Nothing like that today. Instead, the warmth of familiarity is replaced by the coldness of the lack of it, artists don’t know each other, or only accidentally, there is no insight, no knowledge, no turning to other branches of art to find new perspectives for their own questions. There would be many places to turn to.
There is a place to look around here, even if it’s not “Colonus’ glistening soil”.
“Thou hast come [...] O stranger […] to […] Colonus’ glistening soil,” goes Hippolyte Taine’s quote from the Chorus from Sophocles’ Oedipus at Colonus. “Behold the land that nourished and forged this so early maturing, majestic people,” Taine shows us around Greece. “There is no frost, but every 20 years at most; the scorching heat of summer is tempered by the breeze from the sea,” and then he continues: “this people has a custom to sleep in the streets from mid-May to late September” and then goes on to quote Euripides: “O, thou! The offspring of Erechtheus… always walking with sweet satisfaction in the radiant aether of your skies, where the sacred Nine Muses of Pieria tend to Harmonia with golden locks”, etc. Here, it’s not the same.
Is it not? Here is this land, here is this people – “majestic” or not, radiant or not, icy or not. Do people sleep in the streets?
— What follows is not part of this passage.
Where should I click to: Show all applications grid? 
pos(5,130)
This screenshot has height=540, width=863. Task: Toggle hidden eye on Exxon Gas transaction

Pictures at an exhibition; panorama, a tour, the only thing connecting them is how they differ from one another, all different, they together tell us what we ask of them. “A work of art talks about the things of the world by dispelling talk about the world,” Miklós Erdély says in his Marly Theses at a meeting of the Hungarian Atelier near Paris in 1980. A commendable effort to pay attention.